#### Work item:
With pictures omitted, the line containing "Viewport: 1376px width, 514px height." and all later lines of the records below are to be restated word for word.

(Provided data)

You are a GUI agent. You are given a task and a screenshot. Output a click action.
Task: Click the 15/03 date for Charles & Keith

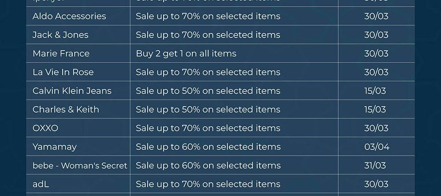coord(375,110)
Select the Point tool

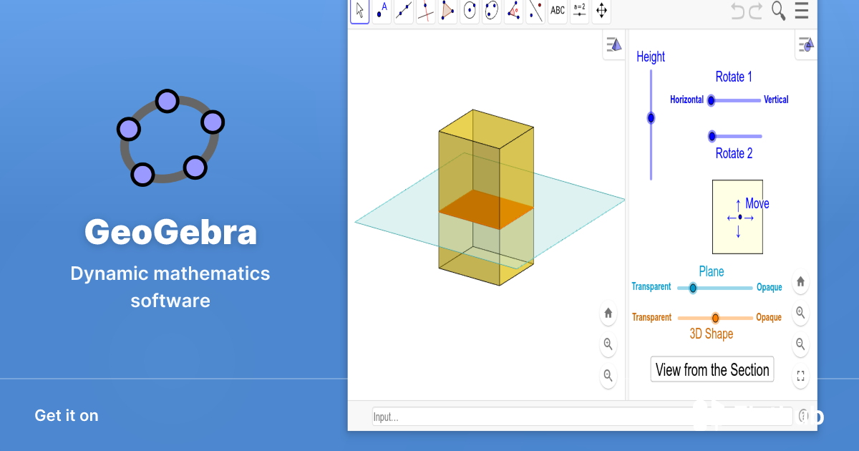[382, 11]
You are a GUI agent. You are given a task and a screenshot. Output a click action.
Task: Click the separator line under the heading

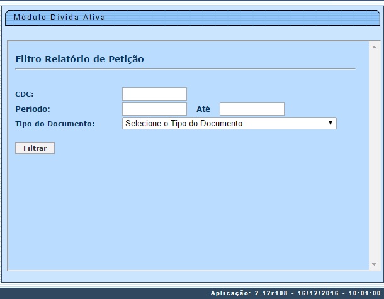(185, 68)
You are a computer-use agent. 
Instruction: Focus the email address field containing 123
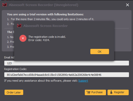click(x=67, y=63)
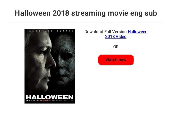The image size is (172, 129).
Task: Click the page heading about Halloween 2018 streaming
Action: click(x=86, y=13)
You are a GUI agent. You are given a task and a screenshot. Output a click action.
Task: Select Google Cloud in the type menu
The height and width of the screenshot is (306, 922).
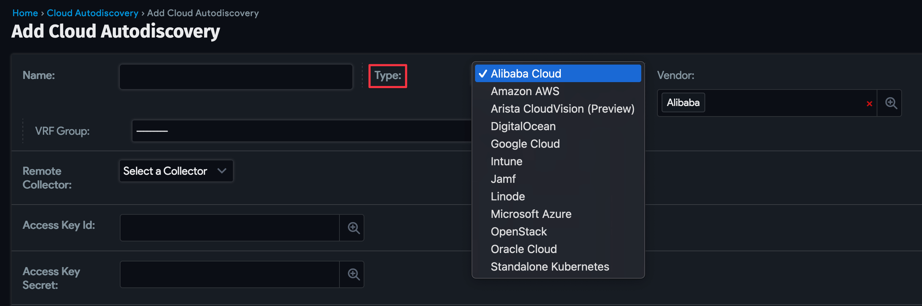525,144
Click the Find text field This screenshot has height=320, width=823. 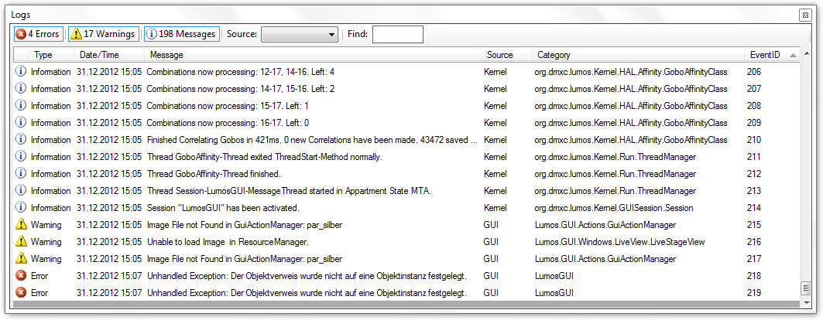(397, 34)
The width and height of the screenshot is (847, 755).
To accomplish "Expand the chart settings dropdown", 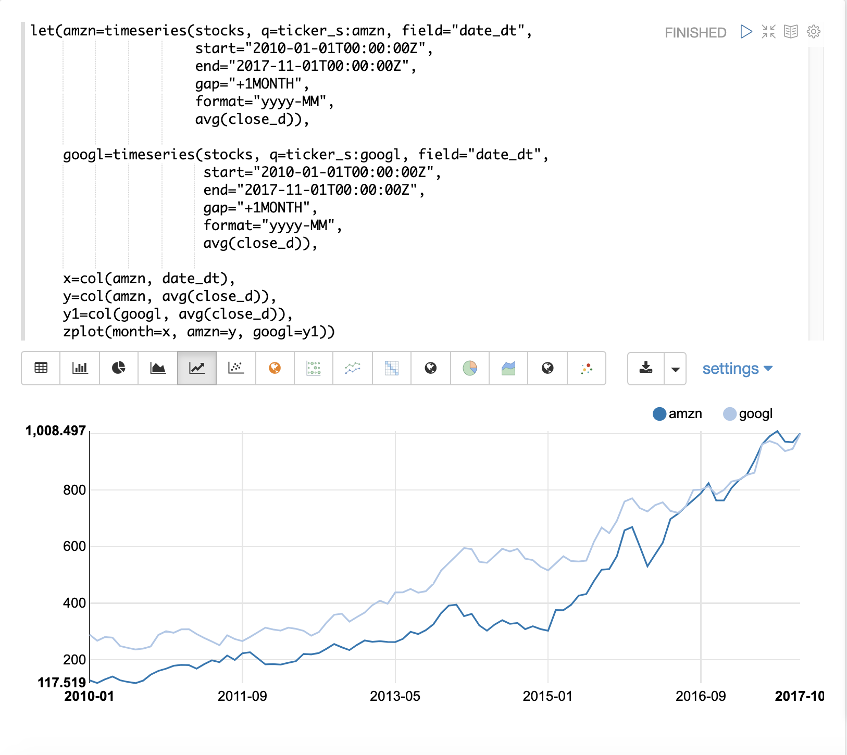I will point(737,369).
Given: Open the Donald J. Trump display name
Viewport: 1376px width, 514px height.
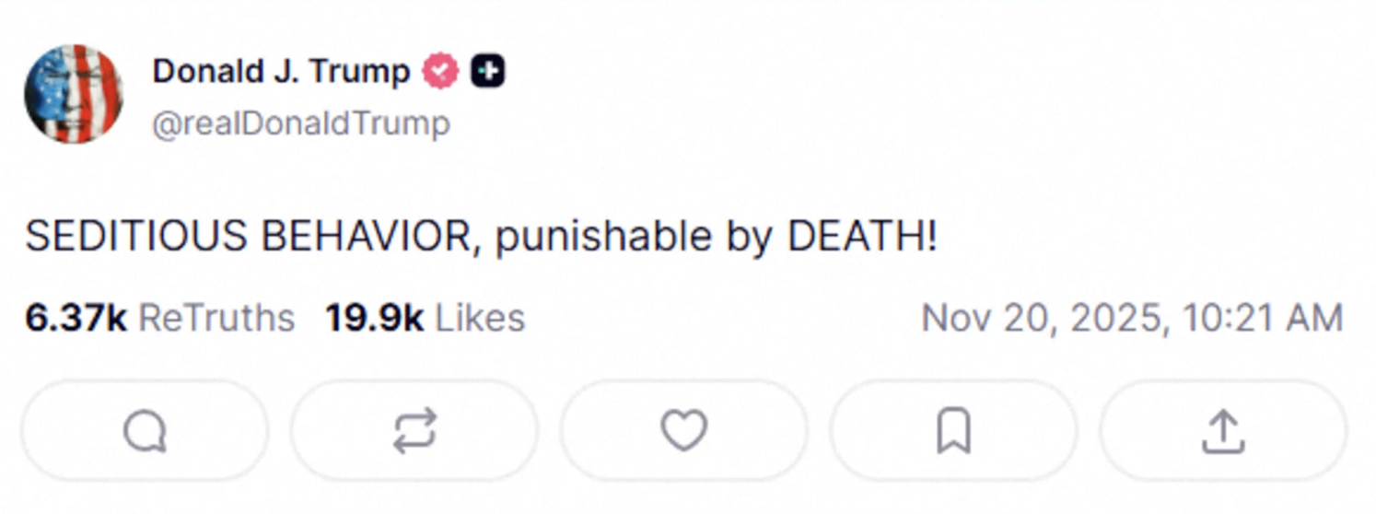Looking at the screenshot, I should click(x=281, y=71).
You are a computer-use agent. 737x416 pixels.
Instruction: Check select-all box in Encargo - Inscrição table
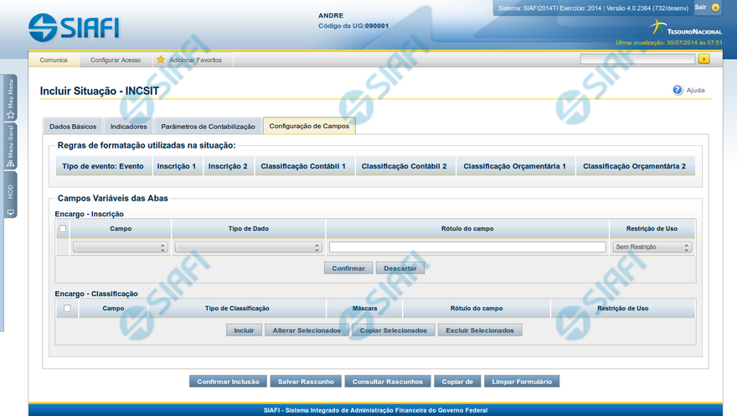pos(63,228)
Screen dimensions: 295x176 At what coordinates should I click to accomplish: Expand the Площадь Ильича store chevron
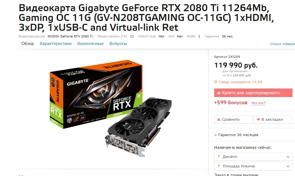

(End Provided data)

#### Expected answer:
Viewport: 1376px width, 514px height.
Looking at the screenshot, I should click(x=281, y=71).
You are a computer-use agent. 737x416 pixels.
Instruction: Check select-all box in Encargo - Inscrição table
pos(63,228)
Screen dimensions: 295x176 At what coordinates should I click to accomplish: Expand the Площадь Ильича store chevron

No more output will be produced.